**Action item**. List each line of the data in which the string "agent" appears.

**Material supplied**.
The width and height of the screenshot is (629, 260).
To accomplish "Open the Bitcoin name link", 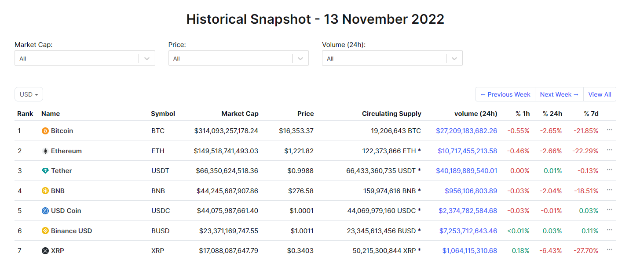I will (62, 131).
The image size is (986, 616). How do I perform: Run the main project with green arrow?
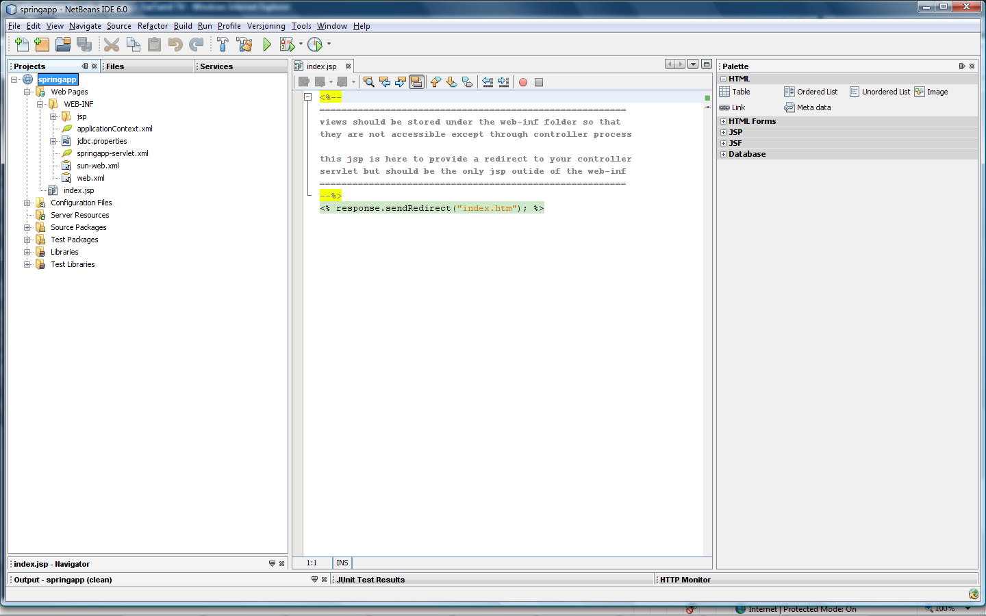click(267, 44)
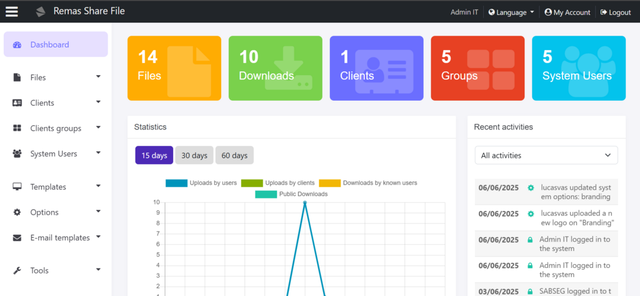Open the All activities dropdown
The image size is (640, 296).
[546, 155]
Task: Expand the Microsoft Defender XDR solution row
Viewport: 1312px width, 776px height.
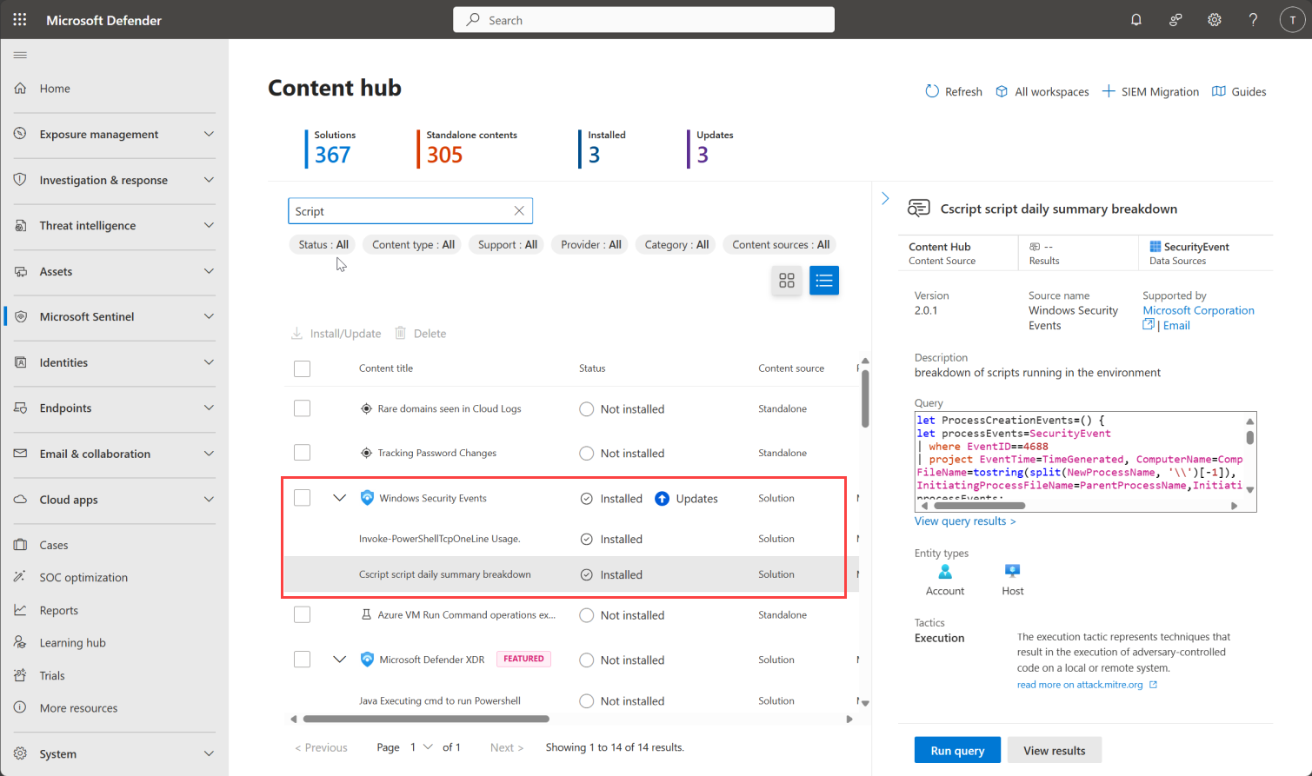Action: click(x=339, y=659)
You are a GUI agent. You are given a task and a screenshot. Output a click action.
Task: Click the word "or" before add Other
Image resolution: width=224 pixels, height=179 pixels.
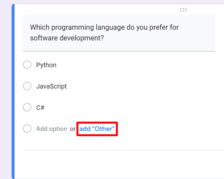click(73, 129)
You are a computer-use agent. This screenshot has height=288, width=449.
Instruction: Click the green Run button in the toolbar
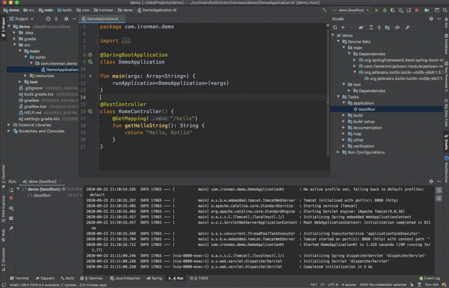tap(376, 10)
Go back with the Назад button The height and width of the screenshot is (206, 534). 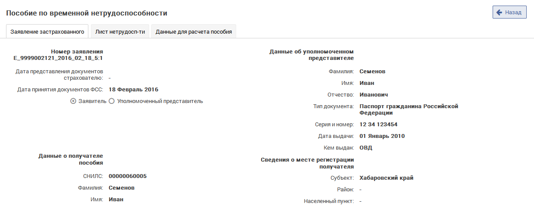coord(509,12)
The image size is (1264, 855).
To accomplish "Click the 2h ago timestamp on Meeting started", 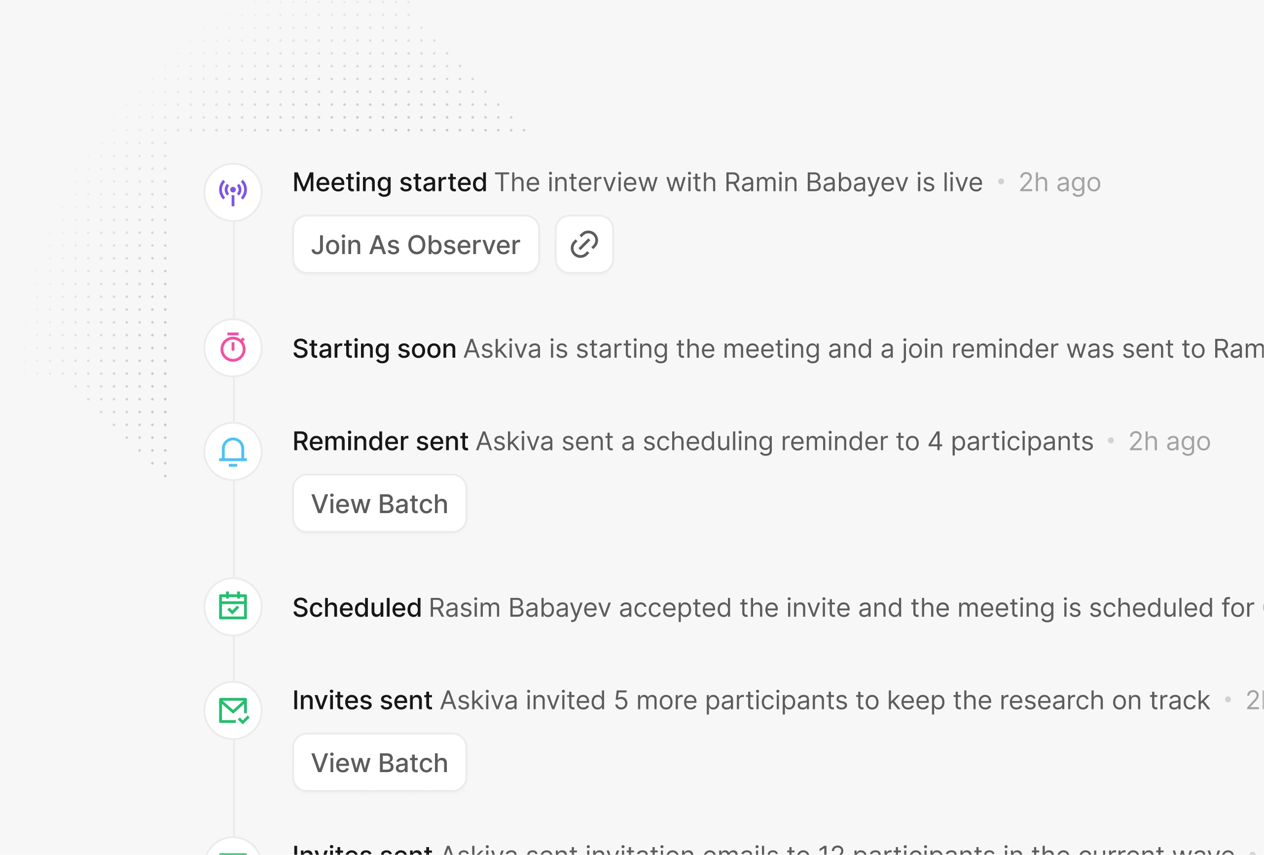I will click(x=1058, y=182).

**Completed task**.
You are a GUI agent. You are given a task and a screenshot. Output a click action.
You are a computer-use agent. This screenshot has height=288, width=449.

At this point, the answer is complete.